New to the forum and love what I'm reading. I have 3 1911 models and my first and best is my Norinco "Model of the 19911A1" I also have a Colt Model 80 and Taurus PT1911. I can't put the Norinco down!!! I originally felt guilty buying it as it was "Made in China" but this pistol has been GREAT! It was all I could afford at the time. Its my off duty, go everywhere, gun and I really can't say anything bad about it. 
I was curious if anyone else has one and what your feelings on it are. I've put a new firing pin/spring in and a new pair of walnut grips and thats been it. Anyone else??


----------



## 8Eric6 (May 9, 2010)

Well it's not a 1911 but have a clayco ling hua aks which became clayco I beleive and I xoxo it!! Sorry know your talking 1911s but couldn't resist now I go back to my corner


----------



## 30Rock (Jan 31, 2013)

LOL Thanks for stopping anyway...lol


----------



## paratrooper (Feb 1, 2012)

I have a friend that has a Norinco 1911 and he loves it. Back in the early 80's, supposedly Norinco had more metal parts in it then the basic Colt 1911 did. 

Those that have a Norinco 1911, say it's the best money they've spent on a handgun in a long time.


----------



## Smitty79 (Oct 19, 2012)

Norinco 870 clone shotguns review well.


----------



## Blkhawk73 (Sep 2, 2006)

Have a Norinco 1911 that was my father-in-laws. Never fired it but it seems decent enough.


----------



## Harryball (Oct 10, 2012)

They are very well built.


----------



## berettatoter (Sep 1, 2011)

30Rock said:


> New to the forum and love what I'm reading. I have 3 1911 models and my first and best is my Norinco "Model of the 19911A1" I also have a Colt Model 80 and Taurus PT1911. I can't put the Norinco down!!! I originally felt guilty buying it as it was "Made in China" but this pistol has been GREAT! It was all I could afford at the time. Its my off duty, go everywhere, gun and I really can't say anything bad about it.
> I was curious if anyone else has one and what your feelings on it are. I've put a new firing pin/spring in and a new pair of walnut grips and thats been it. Anyone else??
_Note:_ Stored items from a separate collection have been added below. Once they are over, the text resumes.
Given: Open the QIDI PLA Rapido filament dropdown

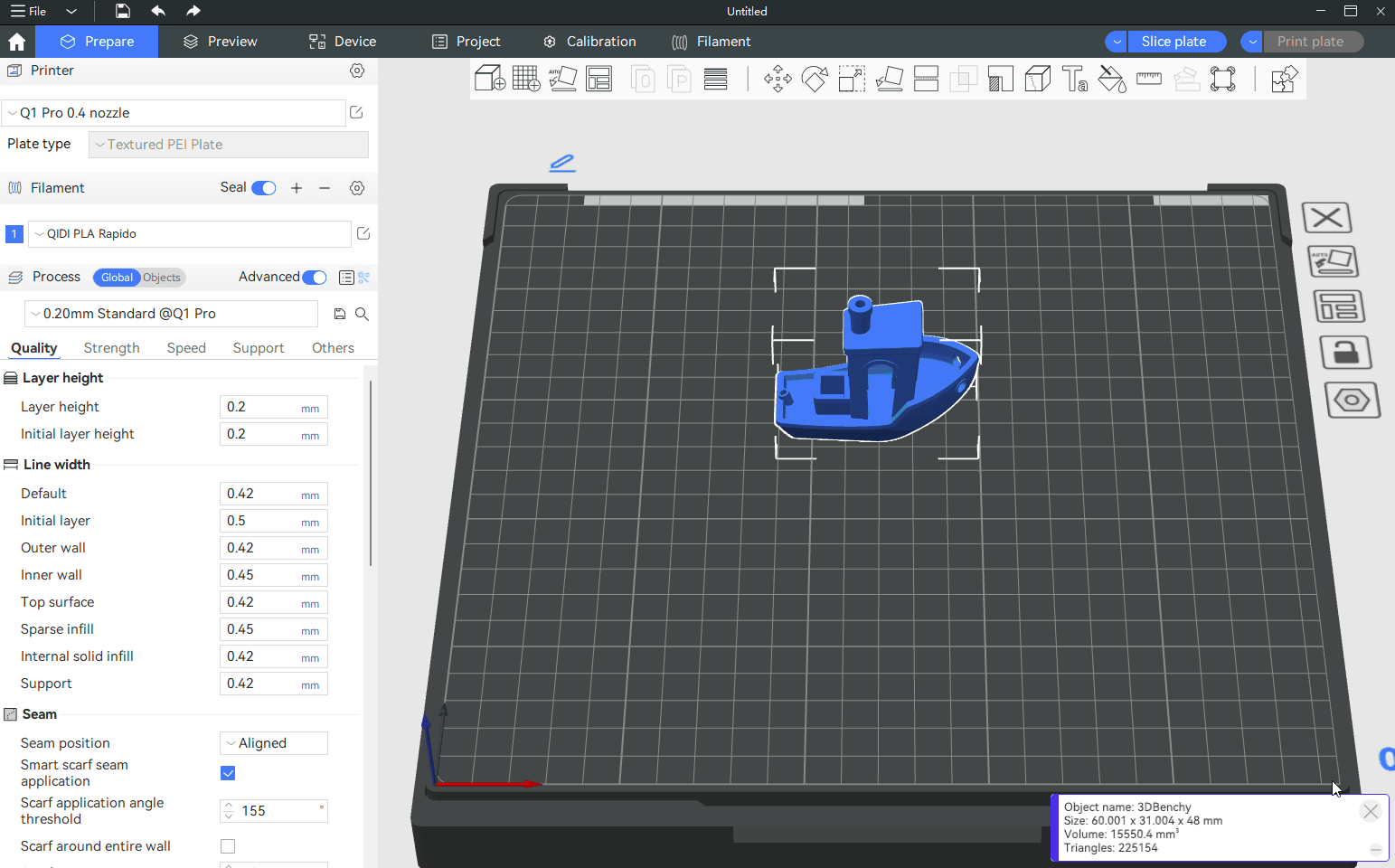Looking at the screenshot, I should (x=190, y=234).
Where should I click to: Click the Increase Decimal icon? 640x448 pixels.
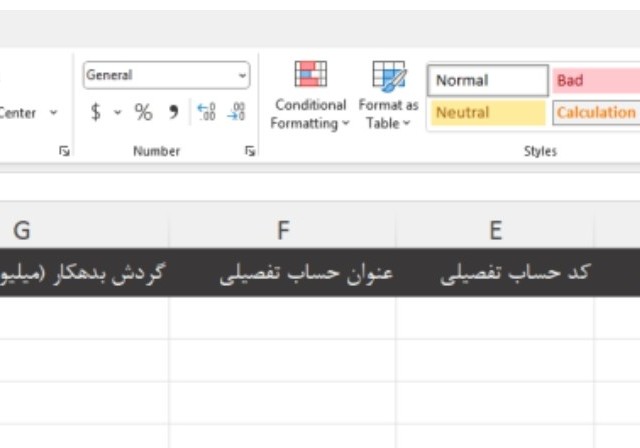tap(206, 113)
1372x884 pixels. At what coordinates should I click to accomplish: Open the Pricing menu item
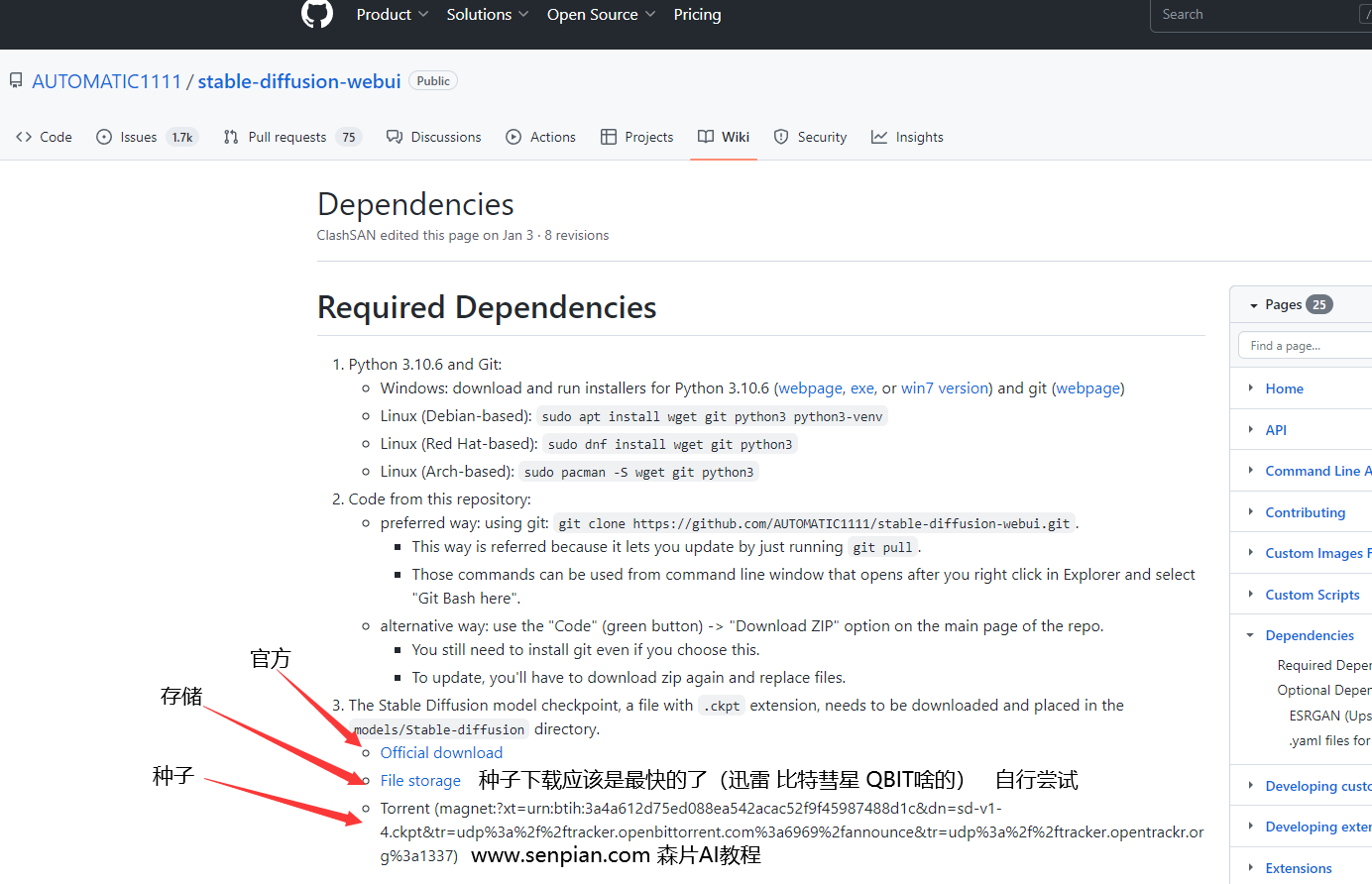click(697, 15)
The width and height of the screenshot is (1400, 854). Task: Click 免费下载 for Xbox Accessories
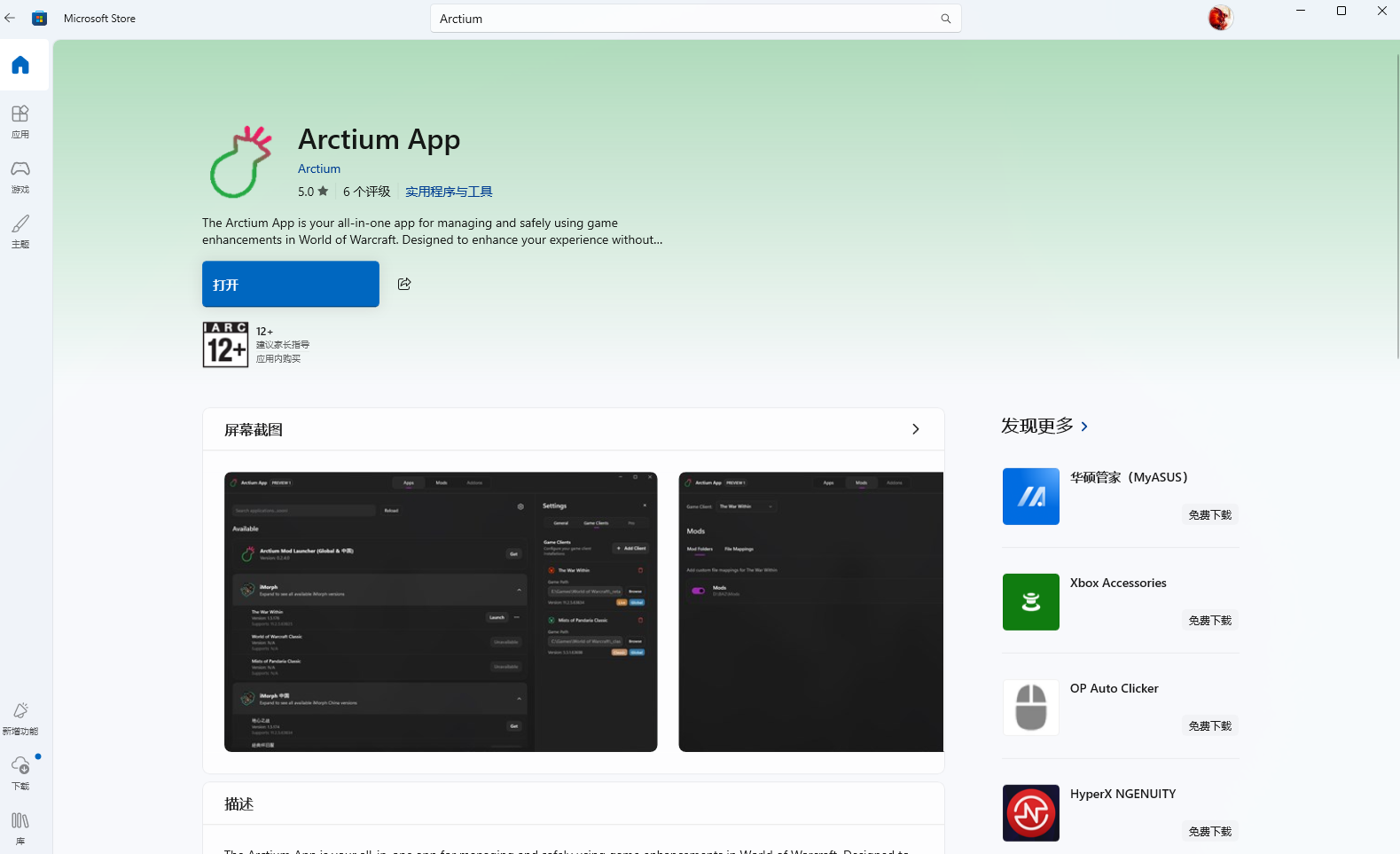[1209, 621]
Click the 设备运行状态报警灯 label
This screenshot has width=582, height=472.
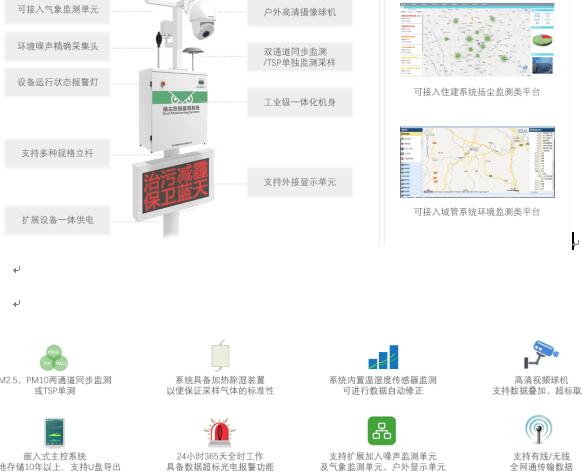pyautogui.click(x=58, y=82)
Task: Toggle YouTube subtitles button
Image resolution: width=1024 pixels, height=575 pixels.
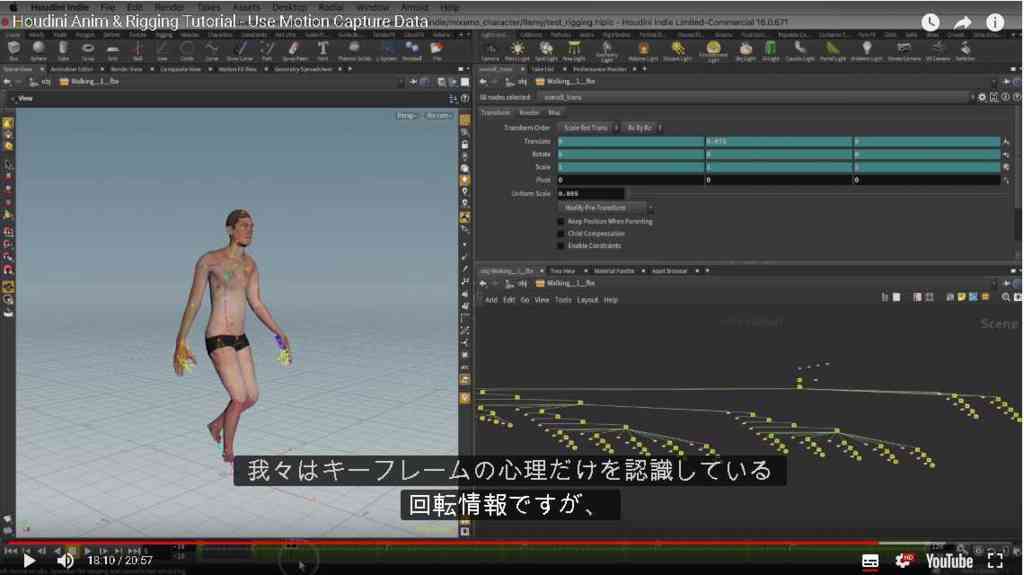Action: [x=870, y=561]
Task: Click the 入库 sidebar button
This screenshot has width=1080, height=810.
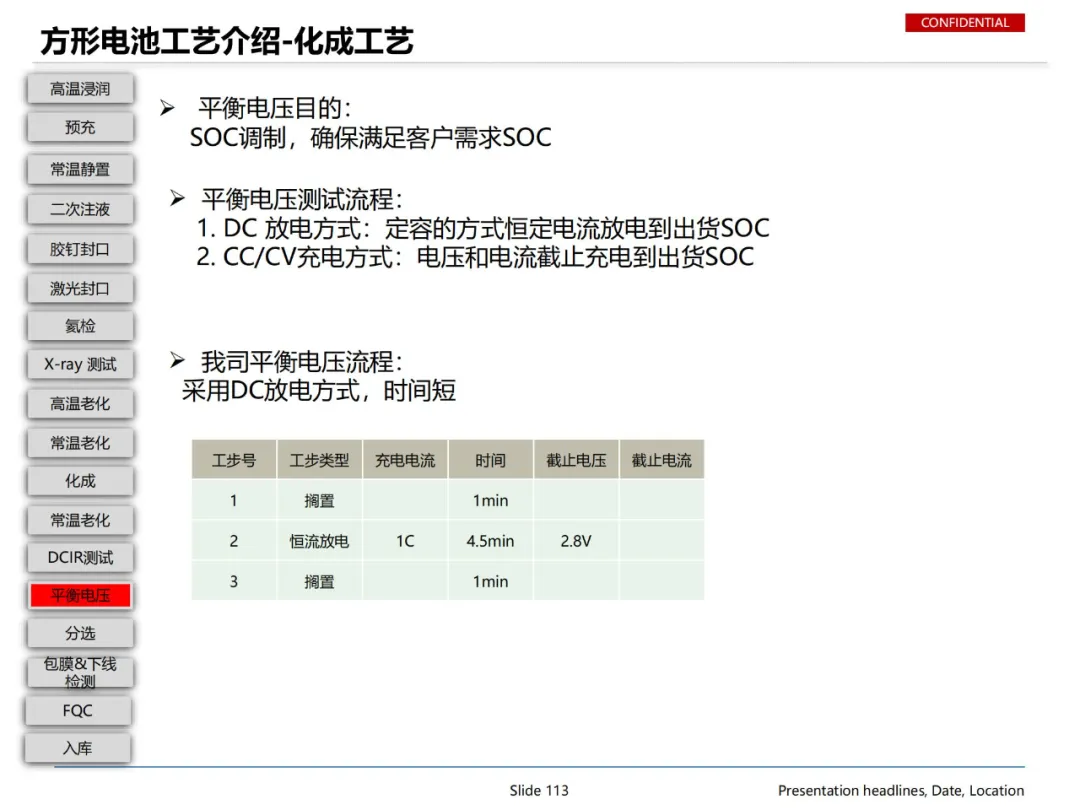Action: 77,749
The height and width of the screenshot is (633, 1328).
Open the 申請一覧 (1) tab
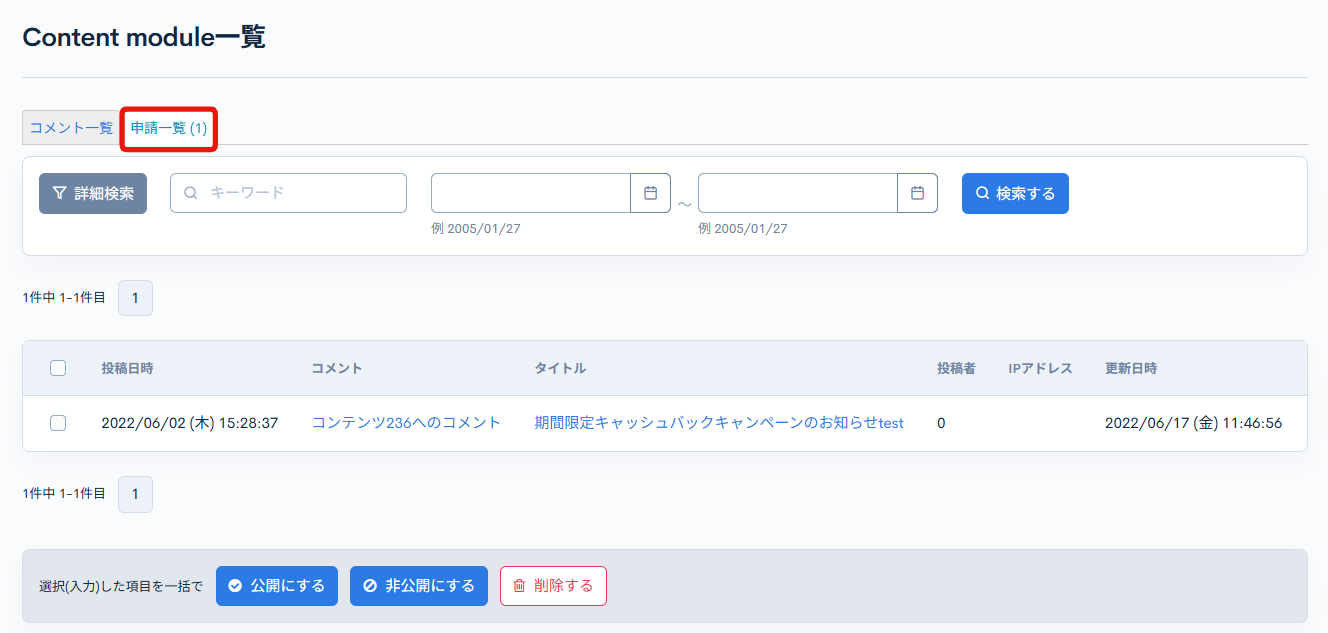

Well, I did not even know Norinco made a 1911 clone, but if it works good and you like it, then its all good!:mrgreen:


----------



## paratrooper (Feb 1, 2012)

berettatoter said:


> Well, I did not even know Norinco made a 1911 clone, but if it works good and you like it, then its all good!:mrgreen:


Early to mid 80's maybe, and they were reasonably priced.


----------



## MissBehavin (Apr 17, 2014)

30Rock said:


> New to the forum and love what I'm reading. I have 3 1911 models and my first and best is my Norinco "Model of the 19911A1" I also have a Colt Model 80 and Taurus PT1911. I can't put the Norinco down!!! I originally felt guilty buying it as it was "Made in China" but this pistol has been GREAT! It was all I could afford at the time. Its my off duty, go everywhere, gun and I really can't say anything bad about it.
> I was curious if anyone else has one and what your feelings on it are. I've put a new firing pin/spring in and a new pair of walnut grips and thats been it. Anyone else??


I own three full size Norinco 1911's
One Officers model in heavy chrome. Still unfired.
Two Norinco Sig 226 clone's in 9mm
One Sig 228 clone.9mm
One Ruger SR1911 in 45 acp
One Browning Buck Mark Forest 22LR
Love them all.


----------



## haybaler (Jan 24, 2013)

My buddy bought a Norinco 1911 in the 80's or early 90's. Sometime back when they were still legally imported. He liked it so well he sold me his Colt Gov't Model, sold his Gold Cup and sold his Colt Commander. That Norinco is still going strong. It shoots everything he feeds it and it just runs and runs. I wish I had bought one at the time.


----------



## MissBehavin (Apr 17, 2014)

*Norinco 12 guage*



Smitty79 said:


> Norinco 870 clone shotguns review well.


 I have a Norinco shotgun and like it very much. Copy of the Ithaca shotgun as issued to police. Bottom load and eject. Great gun.


----------